Doggone skipped against the unaccustomed anger, and then he galloped. Ned tipped his head back and let his face catch the wind until his eyes were streaming with it. The pounding of Doggone’s hooves resounded up through the horse’s bones and body and into Ned’s body, jarring every inch of him with firm, ceaseless jolts.

Somewhere behind he heard Ben shouting, but he didn’t listen. He kicked the horse on again, faster, and let him run where he wanted, not knowing or caring where he was going. This pure, blessed freedom was all he wanted, with nothing but endless, invisible sky above him and dust whirling through the air and the sound of the pounding hooves sometimes echoing from rocks and sometimes travelling so far there was nothing to echo from. He let all thought jolt out of his mind and all anger jolt out of his body until his chest was an empty place that heaved with the movement of air.

Eventually the horse tired and slowed, and finally stopped. Ned let himself slump forward so he was bent over the animal’s mane, his arms about its neck. There was sweat streaking down its short, soft pelt. He could feel Doggone’s blood pulsing, slower than his own but fast for the horse. His own heart was beating against his ribs and against his clothes and through into the horse’s body, and suddenly the void made by the burnt away anger was filled again with a swelling helplessness.

He would not cry. Tallon men didn’t do that. He hadn’t even cried when he had woken from that beating by the Parker boys and found his clear sight turned to a dark and darkening mess.

He patted Doggone softly on the neck and murmured praise into his ear. He was a good horse.

‘Go on home, Doggone,’ he said gently. He felt as if all of the strength had been taken out of his lungs. He couldn’t muster a shout if he wanted to.

******

He rode back with his body still hugged over the horse’s neck and his arms clasped about it. He felt so tired he could not move. His bones ached under their shroud of flesh and clothes. Doggone walked slowly and quietly, but did not hesitate in his movements. He knew where he was going.

Finally the horse stopped and Ned sat for a while, eyes closed, listening. There was the wind hitting something solid nearby and cutting through the rails of a fence. They were the sounds of home. He slipped off Doggone’s back and cast about with his hand, keeping one hand on the reins to be sure the horse would not wander away. The back of his fingers hit wood with a sting and he ran his hand over it. The contours of the bar were as familiar as a face to him.
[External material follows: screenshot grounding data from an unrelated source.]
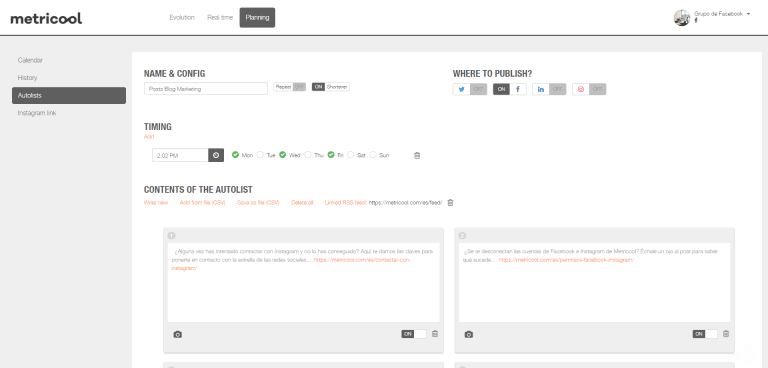Remove the linked RSS feed via trash icon

(x=451, y=202)
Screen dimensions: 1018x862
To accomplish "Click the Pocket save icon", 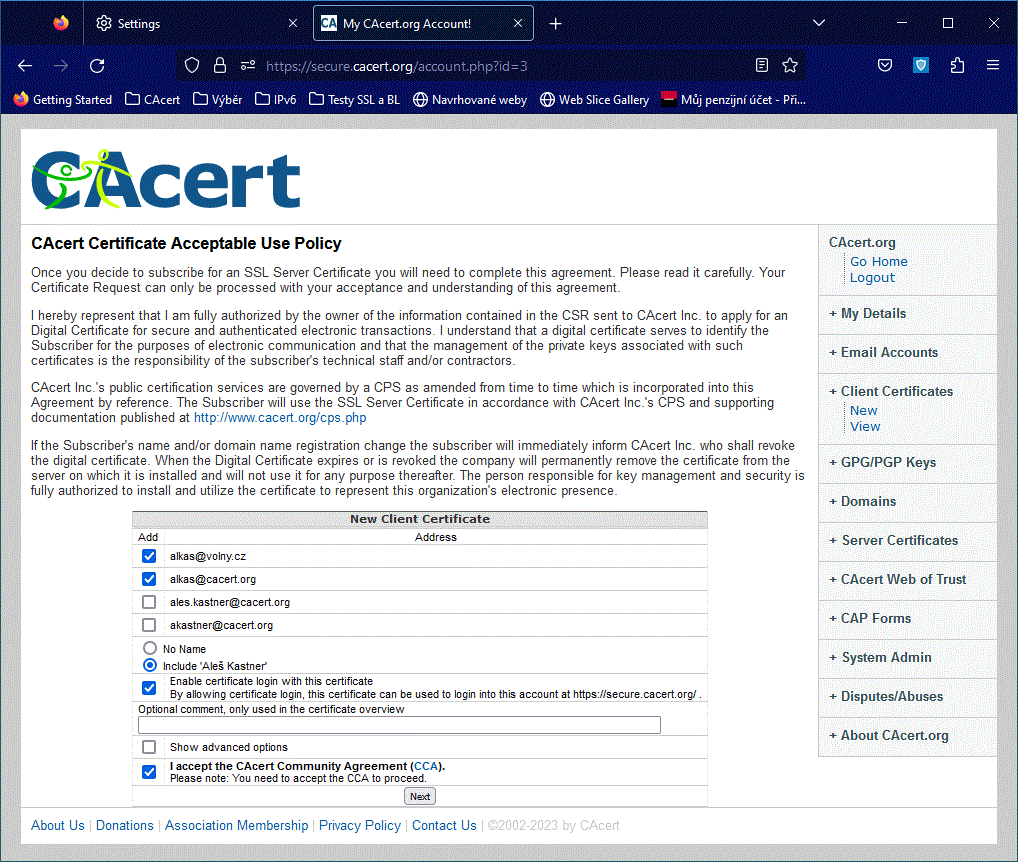I will click(885, 66).
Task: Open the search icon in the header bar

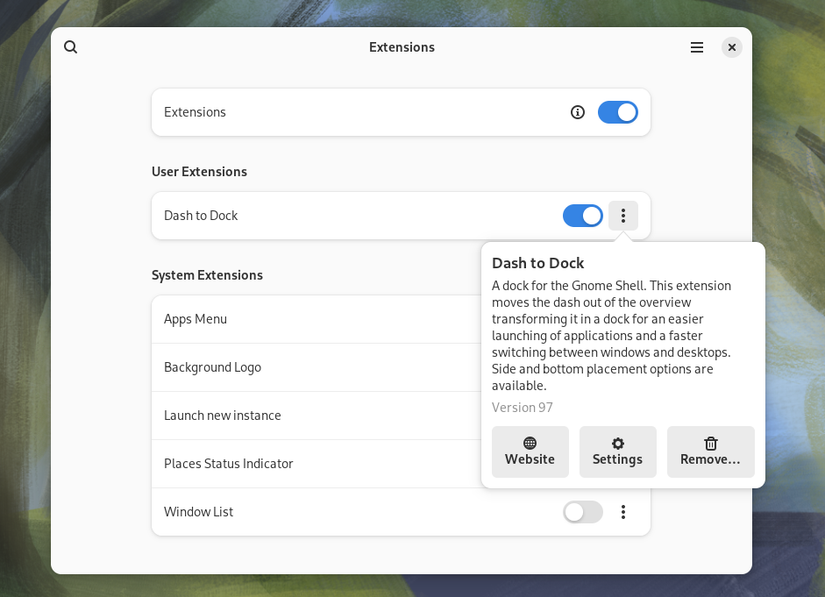Action: pos(70,47)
‘I’ll be darned if you haven’t taken me right back to the hitch rail,’ he murmured, looping the horse’s reins about the bar. He laid his arms over the wood and rested there. There was a tiredness in him that had nothing to do with riding.
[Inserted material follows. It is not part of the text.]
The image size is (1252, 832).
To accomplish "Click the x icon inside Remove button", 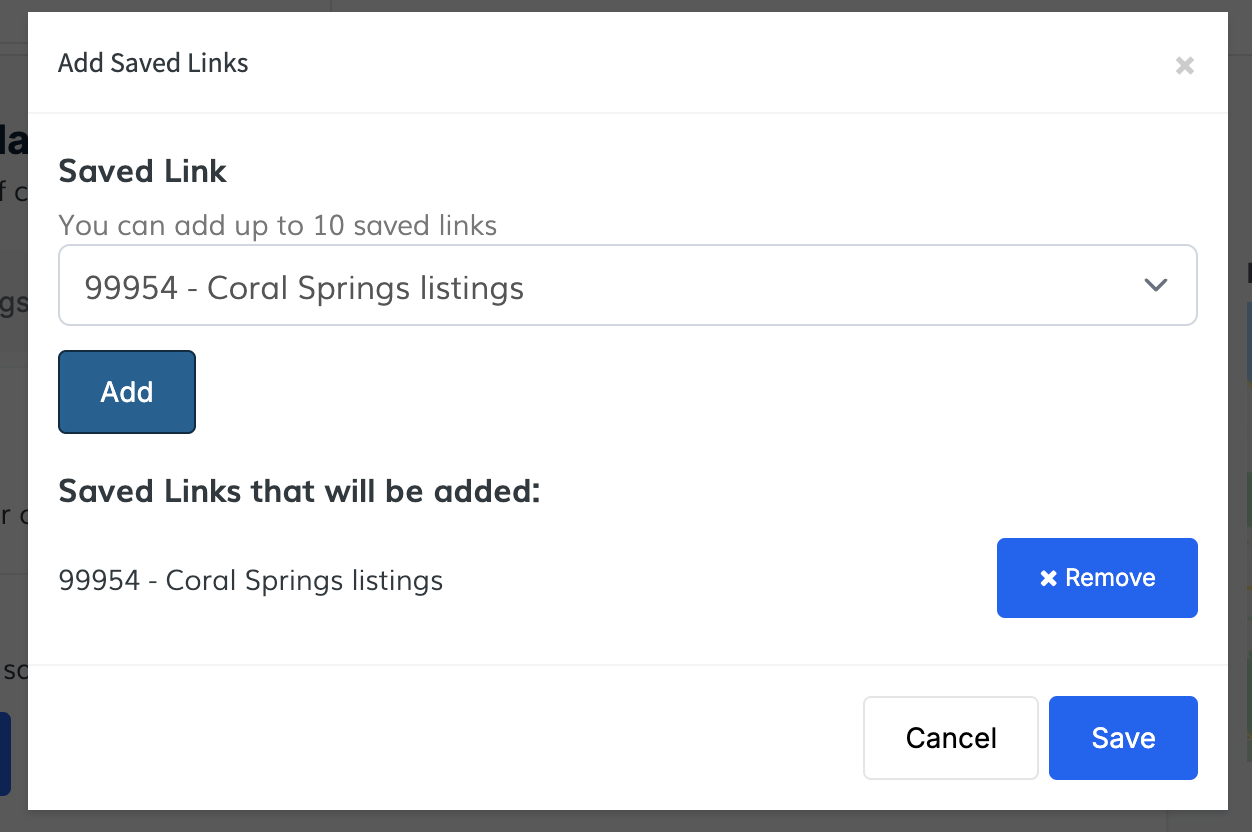I will pos(1048,578).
‘Ned, you’re a goddamn fool sometimes.’

His head jerked up. Uncle Charlie was there behind him. He hadn’t even heard him come out. There was a clatter as Charlie moved as if he were carrying something metal.
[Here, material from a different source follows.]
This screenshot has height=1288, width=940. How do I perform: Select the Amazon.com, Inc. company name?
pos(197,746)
‘I guess I can ride if I want to,’ Ned said, tilting his hat back straight on his head.

‘I guess you can, but you’re blind, Ned.’ There was a tremble of anger and spent fear in Charlie’s voice. ‘Ben’s been out two hours looking for you. He thought you’d gone after those Indians. What if that horse had thrown you?’

‘Doggone’s never thrown no one,’ Ned said, patting the horse’s neck. ‘And I wouldn’t have gone after the Indians. I’m not that much of a fool.’

He went to the well and hauled up a bucket of water to bring to the horse. Doggone dipped his head and drank as if he had been thirsty for days.

Charlie sighed. Then he clapped an arm around Ned’s shoulders and squeezed briefly but firmly. The scent of sweat and woodsmoke and tobacco rose up from his coat.

‘We’ll be all right, Ned,’ he said. ‘We’ll work it out. We’ve lost cattle before.’

‘The whole herd, Uncle Charlie,’ Ned said desperately.

‘Might be we get them back,’ Charlie said. ‘The army might – ’

Ned began to loosen the straps on Doggone’s saddle. The least he could do was give him a proper rub down after such a ride.

‘The army ain’t going to go out looking for our cattle,’ he said. ‘If we can just hold out until Johnny comes home, maybe we can buy some new stock, but – ’

He trailed off. The fear was growing in him day by day that Johnny didn’t want to come home, but he would not voice it aloud. That would make it real.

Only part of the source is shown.